If you like using bacon, pancetta, salt pork, or any other render-able pork product (that is, any pork product whose white bits melt into an intoxicating liquid fat), let me introduce you to guanciale, pancetta’s overly-easy-to-make (but under-utilized) Italian cousin. Though it is even less lean than pancetta or bacon, guanciale lends a porkier flavor than both.
“Guancia” is Italian for cheek. The jowl of a pig—after it’s seasoned, salted, and cured—becomes firm and dark, the fat silky rich, with the meat transformed into a pinkish vehicle of deep pig flavor.
Though pork belly and its offspring have become more available in some supermarkets, pig jowls have not. (Shocking, right?) So I sourced them from Houde Family Farm, an online purveyor of pork parts. Delivery was fast and well-priced, and the farm’s care and quality were outstanding. Freshness is the most important consideration when making homemade charcuterie, so be sure to be home for the meat delivery—sadly, jowls will not cure by themselves on your porch.

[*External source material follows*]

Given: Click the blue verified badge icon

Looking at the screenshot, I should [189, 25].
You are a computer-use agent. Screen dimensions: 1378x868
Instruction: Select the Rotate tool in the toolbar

I wanted to develop a method that was doable at home, yet resulted in a farm-made taste and texture. The recipe and technique are quite simple, and it is very easy to achieve a professional quality with your kitchen and fridge. After many tests, I realized that with consistent conditions and redistribution of the salt and sugar mixture, it’s difficult to mess this up.
You will be a master of ancient Italian meat-curing before you know it. Bust the guanciale out any time you want to impress your foodie friends, or just to have some of the deepest, richest pork flavor you’ve ever tasted.
First, remove all glands from the meat side of the cheek. They’re clearly visible (raised above the surface and light brown) and are easy to remove with a sharp knife. Make sure to also remove the piece that attaches the gland to the jowl.
Mix the remaining ingredients thoroughly so that the cure is evenly distributed. Feel free to play around with different spices. Though I like the simpler combination of just salt, sugar, peppercorns and thyme, I also liked juniper berries, bay leaf, and garlic (just make sure to grind them up in a spice grinder beforehand).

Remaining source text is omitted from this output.